The Board places great emphasis on sound corporate governance and intends to comply with the principles of the "UK Corporate Governance Code 2012" (the "Code") published by the Financial Reporting Council.

The Code recommends that the Board should include a balance of Executive and Non-Executive Directors (and, in particular, independent Non-Executive Directors), such that no individual or small group of individuals can unduly influence or dominate the Board's decision making. The Code further recommends that at least half of the Board, excluding the Chairman, should comprise Non-Executive Directors determined by the Board to be independent, and that one Non-Executive Director should be nominated as the Senior Independent Non-Executive Director. Lamprell complies with these requirements.
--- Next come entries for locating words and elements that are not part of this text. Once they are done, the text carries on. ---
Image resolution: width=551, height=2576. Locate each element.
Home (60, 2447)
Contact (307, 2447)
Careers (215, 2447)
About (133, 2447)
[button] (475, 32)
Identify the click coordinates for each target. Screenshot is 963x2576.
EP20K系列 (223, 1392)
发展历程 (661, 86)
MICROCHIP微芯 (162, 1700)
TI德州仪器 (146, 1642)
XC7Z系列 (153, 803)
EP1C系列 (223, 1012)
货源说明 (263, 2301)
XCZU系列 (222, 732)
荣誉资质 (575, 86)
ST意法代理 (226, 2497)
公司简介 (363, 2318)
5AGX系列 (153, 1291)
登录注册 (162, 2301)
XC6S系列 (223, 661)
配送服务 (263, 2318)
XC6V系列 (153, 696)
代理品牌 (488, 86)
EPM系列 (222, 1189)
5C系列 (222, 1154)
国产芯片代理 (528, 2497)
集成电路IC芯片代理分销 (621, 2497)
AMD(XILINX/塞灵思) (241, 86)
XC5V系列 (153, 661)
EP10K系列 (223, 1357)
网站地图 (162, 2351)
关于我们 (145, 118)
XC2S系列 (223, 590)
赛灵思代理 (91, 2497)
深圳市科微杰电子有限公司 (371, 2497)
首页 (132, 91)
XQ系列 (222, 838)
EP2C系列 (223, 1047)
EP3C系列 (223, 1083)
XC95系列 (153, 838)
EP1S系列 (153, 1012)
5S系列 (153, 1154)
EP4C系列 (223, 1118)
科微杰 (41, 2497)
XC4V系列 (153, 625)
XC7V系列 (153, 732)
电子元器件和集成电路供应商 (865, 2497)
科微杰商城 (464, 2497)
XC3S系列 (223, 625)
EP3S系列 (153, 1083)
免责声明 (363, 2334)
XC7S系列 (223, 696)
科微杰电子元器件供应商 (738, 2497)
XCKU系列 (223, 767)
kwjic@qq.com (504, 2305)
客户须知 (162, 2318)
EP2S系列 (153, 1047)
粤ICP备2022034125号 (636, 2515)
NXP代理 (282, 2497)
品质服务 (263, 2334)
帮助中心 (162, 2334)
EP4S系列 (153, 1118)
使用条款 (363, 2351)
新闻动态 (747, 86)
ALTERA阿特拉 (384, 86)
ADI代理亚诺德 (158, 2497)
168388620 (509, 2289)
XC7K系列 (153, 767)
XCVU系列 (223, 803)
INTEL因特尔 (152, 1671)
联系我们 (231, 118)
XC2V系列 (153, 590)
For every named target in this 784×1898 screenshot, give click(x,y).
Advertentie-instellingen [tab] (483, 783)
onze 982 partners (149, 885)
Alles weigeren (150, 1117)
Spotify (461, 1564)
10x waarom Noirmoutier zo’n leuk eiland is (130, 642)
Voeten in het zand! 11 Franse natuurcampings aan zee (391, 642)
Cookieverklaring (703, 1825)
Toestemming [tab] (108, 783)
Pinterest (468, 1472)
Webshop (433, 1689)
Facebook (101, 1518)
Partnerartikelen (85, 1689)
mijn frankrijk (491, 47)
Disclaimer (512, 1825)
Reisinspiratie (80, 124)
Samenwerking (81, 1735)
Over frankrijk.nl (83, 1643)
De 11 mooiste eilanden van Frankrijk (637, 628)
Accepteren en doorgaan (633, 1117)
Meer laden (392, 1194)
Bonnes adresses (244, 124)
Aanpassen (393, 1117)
Lamprell currently has four Non-Executive directors as well as the Chairman, and three of the Non-Executive Directors are considered by the Board to be independent. John Kennedy is the Non-Executive Chairman and he was independent on the date of his appointment on 15 June 2012.  Michael Press is Lamprell's Senior Independent Non-Executive Director and Chair of the Remuneration Committee.  Ellis Armstrong is Chair of the Audit & Risk Committee and John Malcolm is the Chair of the Nomination & Governance Committee. Peter Whitbread is the final Non-Executive Director but he is not considered to be independent by virtue of him having been an Executive Director until mid-2013. Nevertheless, at least half the Board is therefore made up of Non-Executive Directors who are considered by the Board to be independent.

Description of the responsibilities of the members of the Company's Board of Directors

The Board takes ultimate responsibility for the welfare of the Company by guiding and monitoring the Company's business affairs. The Board meets regularly throughout the year (at least six times). The Board is responsible for formulating, reviewing and approving the Company's strategy, financial activities and operating performance. The day to day management of the Company's resources is delegated to a senior management team, under the leadership of the Chief Executive Officer, facilitating prompt decision making.

The Board, through the Chairman and Executive Directors in particular, maintains regular contact with the Company's advisors and financial public relations consultants in order to ensure that the Board develops an understanding of the views of shareholders.

A Director must declare any conflict of interest and Directors may not participate in discussions or resolutions pertaining to any matter in which the Director has a material personal interest without Board approval.

In discharging their duties, Non-Executive Directors are provided with direct access to senior management and outside advisors and auditors. Board Committees and individual Directors may, with the Chairman's approval, seek independent professional advice at the Company's expense in order to perform their duties.

The Board has established three principal Committees, namely the Audit & Risk, Remuneration and Nomination & Governance Committees and each of these Committees has a written Terms of Reference which is available for viewing on this website.